We test that the `get.2pl.params` function is working by comparing its output to the `first.names` variable we constructed earlier.

```## N.B. get.2pl.params can give the same values as first.names
all.equal( get.2pl.params( 1, 1, 1, 1 ), first.names)
##  TRUE

## So now we can look at the first five samples of the first
## three item discrimination parameters
run.A[ get.2pl.params(NULL, 1:3, NULL, NULL), 1:5]
##               [,1]      [,2]      [,3]      [,4]      [,5]
## a.disc 1 0.7120615 0.7120615 0.7120615 0.7120615 0.7120615
## a.disc 2 1.1440699 1.1440699 1.1440699 1.1440699 1.1440699
## a.disc 3 0.7326655 0.7326655 0.7326655 0.7326655 0.7326655
```

# Visualizing sampler output

We can use coda to analyze and visualize the output of the sampler. Because we chose a matrix for the output, converting `run.A` to `coda`'s format is trivial:

```require(coda)
## If the above command fails, you must install the
## coda library. To do so, un-comment the install.packages
## line below, run it, and follow the directions it gives.
##
## install.packages('coda')

## N.B. t(...) takes the transpose of a matrix
run.A.mcmc <- mcmc( t(run.A) )
```

A `coda mcmc` object behaves like a matrix. We can use the `get.2pl.params` function to extract out the variables we want. Note that for the `mcmc` object, the variables are in the columns.

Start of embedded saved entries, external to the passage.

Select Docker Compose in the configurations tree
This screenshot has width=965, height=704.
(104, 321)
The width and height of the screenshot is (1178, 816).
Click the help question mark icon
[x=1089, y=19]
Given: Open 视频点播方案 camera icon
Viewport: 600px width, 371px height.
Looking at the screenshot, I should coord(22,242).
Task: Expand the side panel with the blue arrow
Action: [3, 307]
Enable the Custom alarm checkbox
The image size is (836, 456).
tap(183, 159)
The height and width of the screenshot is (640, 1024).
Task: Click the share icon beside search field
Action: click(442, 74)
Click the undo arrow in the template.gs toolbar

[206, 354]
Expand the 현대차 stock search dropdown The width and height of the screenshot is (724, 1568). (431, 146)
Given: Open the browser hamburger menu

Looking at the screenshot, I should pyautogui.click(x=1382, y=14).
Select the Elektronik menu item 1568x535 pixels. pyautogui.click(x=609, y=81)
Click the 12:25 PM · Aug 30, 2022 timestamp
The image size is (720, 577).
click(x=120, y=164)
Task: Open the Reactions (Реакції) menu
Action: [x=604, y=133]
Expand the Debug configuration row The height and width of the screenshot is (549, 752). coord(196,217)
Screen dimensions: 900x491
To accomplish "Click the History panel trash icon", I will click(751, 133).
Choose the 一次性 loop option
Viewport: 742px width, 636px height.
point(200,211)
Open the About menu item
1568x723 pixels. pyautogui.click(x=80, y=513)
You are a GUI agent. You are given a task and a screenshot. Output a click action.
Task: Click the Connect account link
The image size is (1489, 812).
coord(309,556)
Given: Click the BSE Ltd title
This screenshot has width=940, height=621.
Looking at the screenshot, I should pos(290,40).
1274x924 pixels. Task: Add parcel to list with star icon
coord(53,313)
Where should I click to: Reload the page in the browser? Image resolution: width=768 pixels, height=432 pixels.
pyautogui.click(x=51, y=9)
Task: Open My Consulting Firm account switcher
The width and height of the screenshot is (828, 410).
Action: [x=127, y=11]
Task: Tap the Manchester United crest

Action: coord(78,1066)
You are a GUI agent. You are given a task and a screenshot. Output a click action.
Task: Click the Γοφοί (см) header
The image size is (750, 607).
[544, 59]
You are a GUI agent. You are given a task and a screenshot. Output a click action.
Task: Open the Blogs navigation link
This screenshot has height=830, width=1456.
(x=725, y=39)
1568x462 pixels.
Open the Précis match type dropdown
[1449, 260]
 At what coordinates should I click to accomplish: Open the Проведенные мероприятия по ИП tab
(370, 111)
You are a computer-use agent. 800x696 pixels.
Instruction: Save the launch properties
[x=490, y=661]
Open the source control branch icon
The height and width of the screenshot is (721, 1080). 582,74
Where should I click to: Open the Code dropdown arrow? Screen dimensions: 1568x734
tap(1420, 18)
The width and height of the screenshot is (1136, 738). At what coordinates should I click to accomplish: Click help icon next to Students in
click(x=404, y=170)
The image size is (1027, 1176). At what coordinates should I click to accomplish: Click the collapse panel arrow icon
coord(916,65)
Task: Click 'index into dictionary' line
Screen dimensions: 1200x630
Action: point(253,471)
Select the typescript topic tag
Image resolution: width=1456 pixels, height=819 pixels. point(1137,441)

```run.A.mcmc[1:5, get.2pl.params(1,1,1,1)]
##      theta.abl 1  a.disc 1 b.diff 1 sig2.theta
## [1,]   -1.682354 0.7120615       -3     1.5625
## [2,]   -1.682354 0.7120615       -3     1.5625
## [3,]   -1.682354 0.7120615       -3     1.5625
## [4,]   -1.682354 0.7120615       -3     1.5625
## [5,]   -1.682354 0.7120615       -3     1.5625
```

A `coda mcmc` object has a default plotting method. Therefore it is trivial to produce this graph with one line of R code

```plot( run.A.mcmc[, get.2pl.params(1,1,1,1)], density=FALSE )
```

Run

```help(plot.mcmc)
```

for the help page, which gives details on how to customize the graph.

Note that the graph is not particularly impressive because the sampler is not doing anything yet.